I know, it is dangerous to paint a picture of the future. 50 years from now the internet may look completely different, or may not exist at all any more. But let us consider the possibility that the internet will follow some scenario we can anticipate based on past experience and present knowledge.
Today we limit the HTML spec because it MUST be backwards compatible, project that point of view into the future. So in 50 years time we have an internet filled with 70+ years of knowledge (and nonsense) stored in a tag-soup which nobody and nothing can retrieve. Today you search Google on "frogs" and you get 15.000.000 hits. In 50 years time you will get a million fold of that. And Google will no more be able to make soup of tags than anything else. Why? because nothing can be marked up consistently and in a "it makes sense" kind of way. Only because in 2010 we got an HTML spec that imprisoned human-language evolution on the web.
We both agree that the HTML spec is where HTML should be specified. I think... ;)
If by neutral language you mean non-technical language, you seem to be suggesting taking the spec bits out of the spec to make it a user reference, then putting the actual spec somewhere else(?)

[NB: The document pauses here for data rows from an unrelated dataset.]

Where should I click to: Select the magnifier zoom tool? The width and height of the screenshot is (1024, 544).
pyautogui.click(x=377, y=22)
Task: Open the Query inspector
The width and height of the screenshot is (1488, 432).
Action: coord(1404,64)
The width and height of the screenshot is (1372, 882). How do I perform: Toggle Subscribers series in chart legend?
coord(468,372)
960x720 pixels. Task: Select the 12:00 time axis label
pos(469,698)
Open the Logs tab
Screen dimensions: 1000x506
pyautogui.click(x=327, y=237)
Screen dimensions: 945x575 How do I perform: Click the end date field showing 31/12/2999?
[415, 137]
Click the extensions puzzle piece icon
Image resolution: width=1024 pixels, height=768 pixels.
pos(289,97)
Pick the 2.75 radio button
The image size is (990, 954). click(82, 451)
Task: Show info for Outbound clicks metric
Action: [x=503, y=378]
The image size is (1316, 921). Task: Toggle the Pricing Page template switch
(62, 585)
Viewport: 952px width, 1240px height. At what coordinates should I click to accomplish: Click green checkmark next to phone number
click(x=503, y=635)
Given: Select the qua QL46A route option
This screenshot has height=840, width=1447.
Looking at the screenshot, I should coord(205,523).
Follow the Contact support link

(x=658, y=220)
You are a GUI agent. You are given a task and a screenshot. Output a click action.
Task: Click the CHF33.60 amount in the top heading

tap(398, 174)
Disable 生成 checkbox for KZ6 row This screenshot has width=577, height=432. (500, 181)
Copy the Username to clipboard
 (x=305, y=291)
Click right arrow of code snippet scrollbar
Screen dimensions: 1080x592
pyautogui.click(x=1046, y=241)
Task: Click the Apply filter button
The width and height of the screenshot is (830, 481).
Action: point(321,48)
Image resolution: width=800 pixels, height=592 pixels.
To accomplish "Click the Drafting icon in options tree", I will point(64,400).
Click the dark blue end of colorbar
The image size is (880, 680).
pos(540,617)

A string is a valid non-negative integer if it consists of one of more characters in the range U+0030 DIGIT ZERO (0) to U+0039 DIGIT NINE (9).
It seems that we both agree that the spec should not be a user guide. Then why do you support the idea of making it an implementation guide instead? IMHO, the same reasons for the former apply to the latter.
You're arguing that not *one* single feature of HTML5 will be implemented because not *all* of CSS2 has been implemented.
In the past 14 years browsers have added a lot of new features including tables, frames, formatting tags, SSL, cookies, Javascript, CSS and XMLHttpRequest.
Do I think we'll see widespread browser support for at least one HTML5 feature in the next 14 years? Yes.
Don't get me started on the Semantic Web... ;)
I see what you mean. There's certainly been fierce debate over this in the past but the ECMAscript specs take a similar approach IIRC.
Regarding when we can use HTML5, I agree this is a long term thing. I predict we'll be able to start using it at some point after 2010 and before 2022 ;)
I think TimBL's Semantic Web is entirely feasible - we just need to upgrade everyone to Human2.0 first... [well.com]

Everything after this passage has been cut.